A provisional node will never be loaded as a dependency since it would be collected before.

It is possible to load a provisional node as a dependency so that it can inject basic information about it in the task. For example, pytask.DirectoryNode.load injects the root directory.

Nodes

pytask.PathNode dataclass

Bases: PPathNode

The class for a node which is a path.

Attributes:

Name Type Description
name str

Name of the node which makes it identifiable in the DAG.

path NodePath

The path to the file.

attributes dict[Any, Any]

A dictionary to store additional information of the task.

signature property

The unique signature of the node.

from_path(path) classmethod

Instantiate class from path to file.

load(is_product=False)

Load the value.

save(value)

Save strings or bytes to file.

state()

Calculate the state of the node.

The state is given by the modification timestamp.

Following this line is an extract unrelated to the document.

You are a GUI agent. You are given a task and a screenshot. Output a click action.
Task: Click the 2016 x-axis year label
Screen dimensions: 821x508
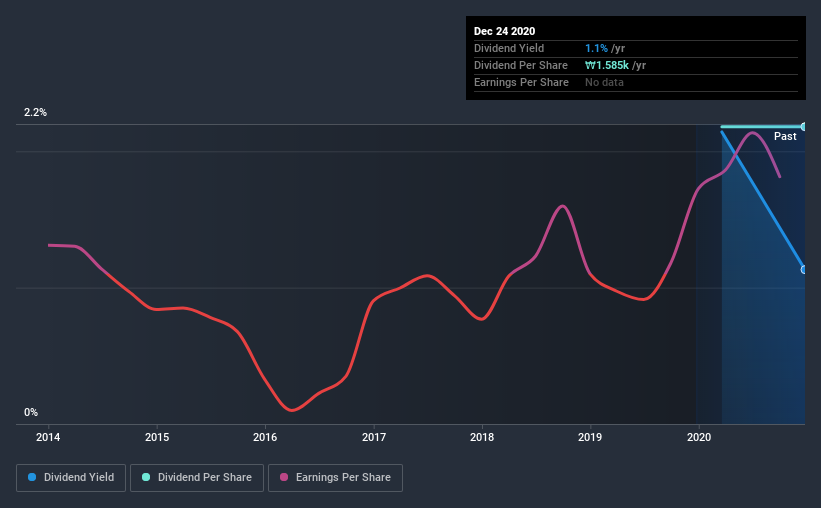(265, 437)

pytask.PickleNode dataclass

Bases: PPathNode

A node for pickle files.

Attributes:

Name Type Description
name str

Name of the node which makes it identifiable in the DAG.

path NodePath

The path to the file.

attributes dict[Any, Any]

A dictionary to store additional information of the task.

serializer Callable[[Any, BinaryIO], None]

A function to serialize the object. Defaults to pickle.dump.

deserializer Callable[[BinaryIO], Any]

A function to deserialize the object. Defaults to pickle.load.

signature property

The unique signature of the node.

from_path(path) classmethod

Instantiate class from path to file.

load(is_product=False)

Load the value or return the node when used as a product.

save(value)

Serialize and save the value to disk.

state()

Return the current state of the node.

pytask.PythonNode dataclass

Bases: PNode

The class for a node which is a Python object.

Attributes:

Name Type Description
name str

The name of the node.

value Any | NoDefault

The value of the node.

hash bool | Callable[[Any], int | str]

Whether the value should be hashed to determine the state. Use True for objects that are hashable like strings and tuples. For dictionaries and other non-hashable objects, you need to provide a function that can hash these objects. The function should return either an integer or a string.

node_info NodeInfo | None

The infos acquired while collecting the node.

attributes dict[Any, Any]

A dictionary to store additional information of the task.

Examples:

To allow a pytask.PythonNode to hash a dictionary, you need to pass your own hashing function. For example, from the deepdiff library.

>>> from deepdiff import DeepHash
>>> from pytask import PythonNode
>>> node = PythonNode(name="node", value={"a": 1}, hash=lambda x: DeepHash(x)[x])

Warning

Hashing big objects can require some time.

signature property

The unique signature of the node.

load(is_product=False)

Load the value.

save(value)

Save the value.

state()

Calculate state of the node.

If hash = False, the function returns "0", a constant hash value, so the pytask.PythonNode is ignored when checking for a changed state of the task.

If hash is a callable, then use this function to calculate a hash expecting an integer or string.

If hash = True, the builtin hash() function (link <https://docs.python.org/3.11/library/functions.html?highlight=hash#hash>_) is used for all types except strings.

The hash for strings and bytes is calculated using hashlib because hash("asd") returns a different value every invocation since the hash of strings is salted with a random integer and it would confuse users. See object.__hash__ for more information.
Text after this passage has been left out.